Hong Kong SAR, Japan, South Korea, and Taiwan
For the other four regions, we collect data from Google Trends, which supplies the relative popularity of Google searches over the time period requested in a geographic area. A search term query on Google Trends provides searches for an exact search term, while a topic query includes related search terms in any language. We obtain daily data on relative popularity for eight well-being related topics between December 1, 2019 and August 31, 2020: Apathy, Boredom, Frustration, Fear, Irritability, Sadness, Death, and Hospital. The index of relative popularity (or search intensity) for each topic ranges from 0 to 100, where 100 indicates the peak popularity for that topic over the time period, and 0 means that there was not enough search volume for the topic on a given date.[66] Our qualitative investigation into each search topic query suggests that the relative popularity of each topic of negative effect should be a good proxy for the corresponding negative mood state.[67] We derive a “negative affect search index” by taking the simple average of the relative popularity of all the six topics of negative affect (i.e., Apathy, Boredom, Frustration, Fear, Irritability, and Sadness) as a proxy for overall negative emotional states or negative affect.[68]
A rise in the daily new confirmed cases is found to be associated with an increase in negative affect, as measured by an increase in the negative affect search index (Table 3.4). Specifically, a one-standard-deviation increase in the number of daily new confirmed cases per 100,000 is associated with a 0.09-standard deviation increase in the negative affect search index. Stricter mobility control and physical distancing policies are associated with a decrease in negative affect in these four regions. They are also able to moderate the increase in negative affect due to the rise in daily new confirmed cases: at the average level of strictness for the four regions (stringency index=33.38), mobility control policies can offset about 46% of the positive influence of daily new confirmed cases on the interest in the topics on negative affect. A rise in the daily number of new recovered cases is associated with a decrease in negative affect, but the relationship is not statistically significant. We also examine the searches for the six topics of negative affect separately (Appendix Table 2). People appear to have more emotions of apathy and fear when the number of daily new confirmed cases increases. More stringent policies are associated with less apathy and frustration but more fear. However, the stricter policies help to reduce the rise in fear due to the increase in daily new confirmed cases. Besides, a rise in the daily new recovered cases is associated with a decline in the emotion of fear. In general, our findings align with those from a recent COVID-19 study, which shows that announcing a national lockdown is associated with better mental well-being in the United Kingdom and worldwide.[69] [70]
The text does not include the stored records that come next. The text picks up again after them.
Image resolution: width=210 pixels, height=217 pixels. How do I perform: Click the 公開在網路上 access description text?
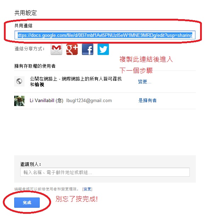click(x=76, y=82)
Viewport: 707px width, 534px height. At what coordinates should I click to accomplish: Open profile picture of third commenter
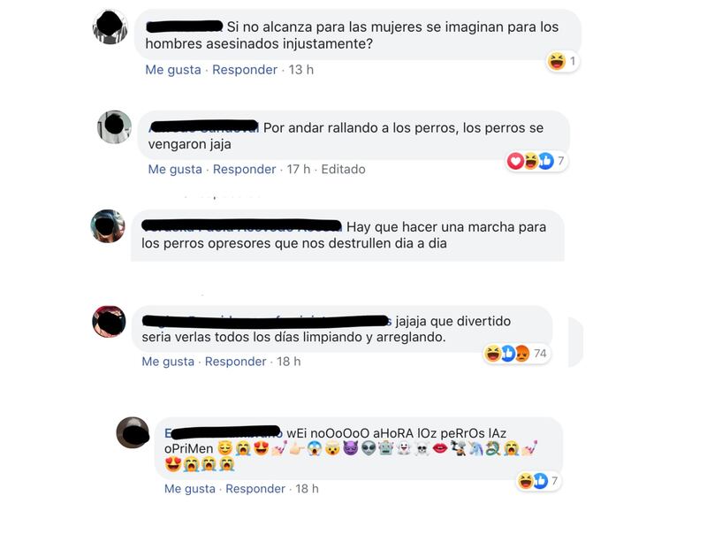point(108,226)
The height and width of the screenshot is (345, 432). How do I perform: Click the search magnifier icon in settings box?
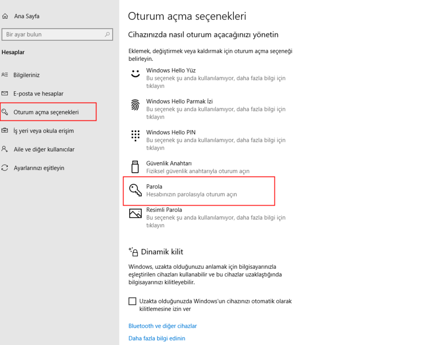click(107, 35)
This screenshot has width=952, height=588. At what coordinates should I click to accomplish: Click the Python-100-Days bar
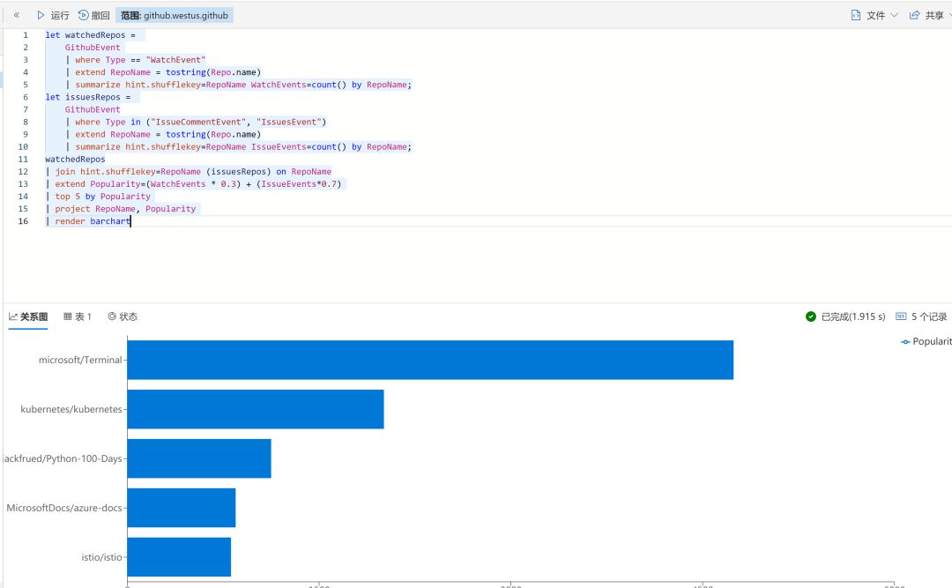tap(199, 458)
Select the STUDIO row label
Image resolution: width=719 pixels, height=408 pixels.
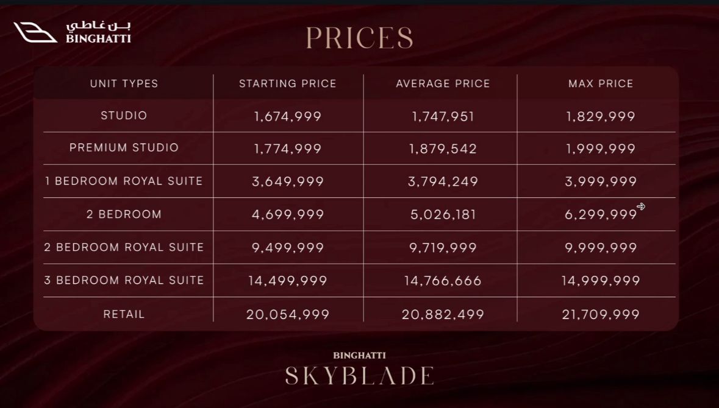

With respect to the searches for Death and Hospital, two topics particularly related to the pandemic, we find, as expected, that a rise in new confirmed cases is associated with an increase of interest in the two topics, even though the relationship is statistically significant only for Hospital (columns (1) and (3) of Table 3.5). Stricter policies are associated with a decrease in the interest in the topic of Death. After adding the interaction term between the number of new confirmed cases and the stringency index, we find that the number of daily new confirmed cases becomes significantly positively associated with interest in the topic of Death. However, more stringent policies can mitigate the increase in the interest due to the rise in daily new confirmed cases (column (2)). We also demonstrate that it is the interaction between the number of daily new confirmed cases and the strictness of the mobility control and physical distancing policies that led to a rise in interest in the topic of Hospital (column (4)). Finally, an increase in the number of new recovered cases is associated with a decrease in interest in both topics.
Conclusion
COVID-19 spread across the world at an alarming pace, causing a tremendous impact on every aspect of life. Many countries have recorded very high infection rates, while a handful of countries, such as East Asian countries, had much better performance. This chapter discusses the lessons from five East Asian regions, including mainland China, Hong Kong SAR, Taiwan, Japan, and South Korea, with respect to government responses and civic engagement. We also examine the impact of COVID-19 on people’s emotions and the potential role of mobility control and physical distancing policies.
In general, we find that the relatively successful story of the five East Asian regions, compared with the six western societies, can be attributed to the stronger and more prompt government responses and better civic cooperation. Except for Japan, all of the East Asian governments implemented more stringent mobility control and physical distancing policies, as well as more comprehensive testing and contact tracing, especially at the early stages of the outbreak. A summary of the government interventions and anti-COVID measures in the East Asian regions indicates that a combination of strong government response systems, early and rigorous mobility control, extensive screening, testing, contact tracing and isolation, coordinated resource allocation, clear communication, enforced self-protection practice, and supportive economic measures are important in fighting COVID-19 outbreaks and resurgence. People in East Asia, except for Japan, were generally more compliant with government rules and guidance than the selected Western countries. Not surprisingly, weaker policies and less individual compliance in Japan has been associated with its worst performance among the five East Asian regions.
Certain cultural traits (being less individualistic, more long-term oriented, and more restrained) may have contributed to more self-regulated behaviors and greater compliance with government policies, impacting the overall battle with COVID-19. But, this does not mean that COVID-19 can only be controlled in countries with cultures similar to East Asia. We show that East Asia’s successful government actions can be transplanted to other nations with different cultural backgrounds, such as Australia and New Zealand, which are more similar to other Western counties in terms of cultural traits.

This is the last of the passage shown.